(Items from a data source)

● ● ● ● ●

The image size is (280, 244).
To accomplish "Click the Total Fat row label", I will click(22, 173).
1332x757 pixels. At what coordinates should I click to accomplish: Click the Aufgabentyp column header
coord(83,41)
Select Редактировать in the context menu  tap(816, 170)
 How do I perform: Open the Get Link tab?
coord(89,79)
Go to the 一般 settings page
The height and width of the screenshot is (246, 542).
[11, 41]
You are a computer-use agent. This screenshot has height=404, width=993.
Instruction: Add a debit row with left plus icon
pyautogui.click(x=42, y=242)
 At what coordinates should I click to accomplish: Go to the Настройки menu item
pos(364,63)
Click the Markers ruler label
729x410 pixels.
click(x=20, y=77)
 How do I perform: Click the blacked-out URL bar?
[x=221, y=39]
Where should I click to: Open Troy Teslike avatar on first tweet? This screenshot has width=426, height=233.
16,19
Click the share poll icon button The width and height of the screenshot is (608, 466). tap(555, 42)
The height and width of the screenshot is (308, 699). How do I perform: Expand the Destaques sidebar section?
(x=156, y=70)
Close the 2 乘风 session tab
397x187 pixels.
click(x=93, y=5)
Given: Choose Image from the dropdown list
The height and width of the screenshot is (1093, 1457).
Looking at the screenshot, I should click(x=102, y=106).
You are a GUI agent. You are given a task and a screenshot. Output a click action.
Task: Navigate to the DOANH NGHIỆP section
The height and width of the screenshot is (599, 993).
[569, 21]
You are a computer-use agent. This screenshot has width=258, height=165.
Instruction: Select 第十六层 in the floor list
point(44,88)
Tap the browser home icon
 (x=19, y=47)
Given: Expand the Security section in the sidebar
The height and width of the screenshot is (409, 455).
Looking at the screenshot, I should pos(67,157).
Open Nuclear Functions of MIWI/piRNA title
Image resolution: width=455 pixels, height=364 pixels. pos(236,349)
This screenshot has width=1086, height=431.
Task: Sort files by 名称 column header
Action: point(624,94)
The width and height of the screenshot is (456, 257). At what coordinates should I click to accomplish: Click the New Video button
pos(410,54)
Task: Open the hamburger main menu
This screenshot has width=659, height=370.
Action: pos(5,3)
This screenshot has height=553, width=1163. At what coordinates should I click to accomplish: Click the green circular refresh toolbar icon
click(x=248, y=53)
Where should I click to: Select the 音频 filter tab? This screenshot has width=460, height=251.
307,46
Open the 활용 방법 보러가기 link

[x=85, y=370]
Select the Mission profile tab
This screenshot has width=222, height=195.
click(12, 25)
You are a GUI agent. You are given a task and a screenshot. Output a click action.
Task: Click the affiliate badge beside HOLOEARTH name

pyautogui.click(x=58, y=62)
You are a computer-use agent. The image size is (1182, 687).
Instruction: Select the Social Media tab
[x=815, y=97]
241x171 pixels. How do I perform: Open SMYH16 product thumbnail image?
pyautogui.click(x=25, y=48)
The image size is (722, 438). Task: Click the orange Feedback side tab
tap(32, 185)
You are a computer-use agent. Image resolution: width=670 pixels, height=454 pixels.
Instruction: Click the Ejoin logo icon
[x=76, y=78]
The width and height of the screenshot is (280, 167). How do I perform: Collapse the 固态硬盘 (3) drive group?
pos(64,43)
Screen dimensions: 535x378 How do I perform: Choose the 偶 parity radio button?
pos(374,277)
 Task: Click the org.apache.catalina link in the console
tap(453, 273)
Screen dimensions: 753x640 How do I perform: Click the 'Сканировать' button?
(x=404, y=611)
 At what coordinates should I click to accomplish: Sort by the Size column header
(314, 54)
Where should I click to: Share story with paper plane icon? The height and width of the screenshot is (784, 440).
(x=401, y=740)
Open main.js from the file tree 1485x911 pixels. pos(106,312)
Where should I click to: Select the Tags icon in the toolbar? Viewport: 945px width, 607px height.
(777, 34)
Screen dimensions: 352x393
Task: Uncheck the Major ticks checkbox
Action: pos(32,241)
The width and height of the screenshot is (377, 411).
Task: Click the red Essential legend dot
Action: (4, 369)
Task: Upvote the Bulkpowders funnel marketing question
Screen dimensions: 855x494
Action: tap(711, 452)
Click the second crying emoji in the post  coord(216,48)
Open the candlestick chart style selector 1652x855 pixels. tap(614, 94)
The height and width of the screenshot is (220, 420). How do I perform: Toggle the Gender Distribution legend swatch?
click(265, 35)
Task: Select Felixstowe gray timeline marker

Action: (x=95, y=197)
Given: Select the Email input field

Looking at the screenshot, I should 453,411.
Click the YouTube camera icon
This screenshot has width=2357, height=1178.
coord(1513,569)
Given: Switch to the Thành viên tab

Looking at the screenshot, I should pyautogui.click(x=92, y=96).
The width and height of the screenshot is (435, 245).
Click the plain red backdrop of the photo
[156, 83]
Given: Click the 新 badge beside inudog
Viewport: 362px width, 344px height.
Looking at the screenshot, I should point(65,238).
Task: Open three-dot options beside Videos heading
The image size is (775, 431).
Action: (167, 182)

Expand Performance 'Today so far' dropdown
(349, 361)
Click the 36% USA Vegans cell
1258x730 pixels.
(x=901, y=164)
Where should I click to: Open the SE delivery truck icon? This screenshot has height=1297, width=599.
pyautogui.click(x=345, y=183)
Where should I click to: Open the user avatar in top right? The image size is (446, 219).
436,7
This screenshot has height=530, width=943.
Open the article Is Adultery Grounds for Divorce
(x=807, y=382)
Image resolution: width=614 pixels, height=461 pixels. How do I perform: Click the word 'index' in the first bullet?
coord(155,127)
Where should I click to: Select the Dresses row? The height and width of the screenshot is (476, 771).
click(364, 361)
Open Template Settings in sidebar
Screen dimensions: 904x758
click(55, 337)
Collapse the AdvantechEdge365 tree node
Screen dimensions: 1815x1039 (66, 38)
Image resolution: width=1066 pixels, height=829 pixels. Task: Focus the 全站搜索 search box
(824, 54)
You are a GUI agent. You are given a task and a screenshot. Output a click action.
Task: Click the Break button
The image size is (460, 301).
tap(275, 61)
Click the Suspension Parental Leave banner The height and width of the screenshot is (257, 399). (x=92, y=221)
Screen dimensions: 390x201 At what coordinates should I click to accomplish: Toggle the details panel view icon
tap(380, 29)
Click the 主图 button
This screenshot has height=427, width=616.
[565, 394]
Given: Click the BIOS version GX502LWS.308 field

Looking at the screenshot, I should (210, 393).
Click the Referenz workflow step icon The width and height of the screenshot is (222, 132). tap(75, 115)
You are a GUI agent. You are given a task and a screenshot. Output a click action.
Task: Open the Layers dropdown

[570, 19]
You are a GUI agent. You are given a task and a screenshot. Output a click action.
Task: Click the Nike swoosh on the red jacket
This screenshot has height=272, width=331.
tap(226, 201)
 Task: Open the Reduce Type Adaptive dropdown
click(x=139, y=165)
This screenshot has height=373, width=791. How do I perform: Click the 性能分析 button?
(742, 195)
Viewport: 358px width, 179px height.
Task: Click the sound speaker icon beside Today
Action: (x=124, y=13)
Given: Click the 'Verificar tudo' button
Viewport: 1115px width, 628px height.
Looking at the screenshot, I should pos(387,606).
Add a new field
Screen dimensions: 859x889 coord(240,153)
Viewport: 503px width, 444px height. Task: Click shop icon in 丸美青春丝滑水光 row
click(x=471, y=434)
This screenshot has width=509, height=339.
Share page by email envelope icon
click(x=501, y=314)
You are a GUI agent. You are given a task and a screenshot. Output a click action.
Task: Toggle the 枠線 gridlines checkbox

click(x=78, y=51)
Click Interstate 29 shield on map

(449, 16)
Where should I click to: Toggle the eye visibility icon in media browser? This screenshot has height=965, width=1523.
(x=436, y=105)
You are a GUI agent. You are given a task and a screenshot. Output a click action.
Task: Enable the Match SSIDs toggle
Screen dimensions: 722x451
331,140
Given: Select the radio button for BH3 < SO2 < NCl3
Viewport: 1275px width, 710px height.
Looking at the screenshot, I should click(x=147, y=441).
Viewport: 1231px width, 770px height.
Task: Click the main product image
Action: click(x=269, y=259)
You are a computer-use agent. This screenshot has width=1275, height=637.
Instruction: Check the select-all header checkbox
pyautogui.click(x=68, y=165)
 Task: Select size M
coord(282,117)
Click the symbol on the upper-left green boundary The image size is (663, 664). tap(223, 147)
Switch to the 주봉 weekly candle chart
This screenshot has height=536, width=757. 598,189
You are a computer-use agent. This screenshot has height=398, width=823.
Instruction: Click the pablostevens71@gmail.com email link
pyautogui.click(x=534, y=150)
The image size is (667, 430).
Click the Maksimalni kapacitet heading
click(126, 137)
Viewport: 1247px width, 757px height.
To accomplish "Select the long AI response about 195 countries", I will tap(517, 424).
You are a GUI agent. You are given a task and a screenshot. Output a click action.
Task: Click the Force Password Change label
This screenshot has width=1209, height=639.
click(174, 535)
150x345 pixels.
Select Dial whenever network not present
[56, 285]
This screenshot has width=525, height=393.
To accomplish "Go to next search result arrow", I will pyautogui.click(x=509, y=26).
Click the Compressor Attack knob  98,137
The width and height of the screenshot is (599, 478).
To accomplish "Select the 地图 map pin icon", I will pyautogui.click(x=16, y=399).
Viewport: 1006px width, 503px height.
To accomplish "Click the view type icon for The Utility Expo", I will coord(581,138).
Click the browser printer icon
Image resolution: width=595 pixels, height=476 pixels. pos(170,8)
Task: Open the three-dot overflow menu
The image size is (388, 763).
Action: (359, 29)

● ● ● ● ●

_Requirement_
Compute the number of lines in the records that contain the string "three", and return that number alone.

_Worked solution_
2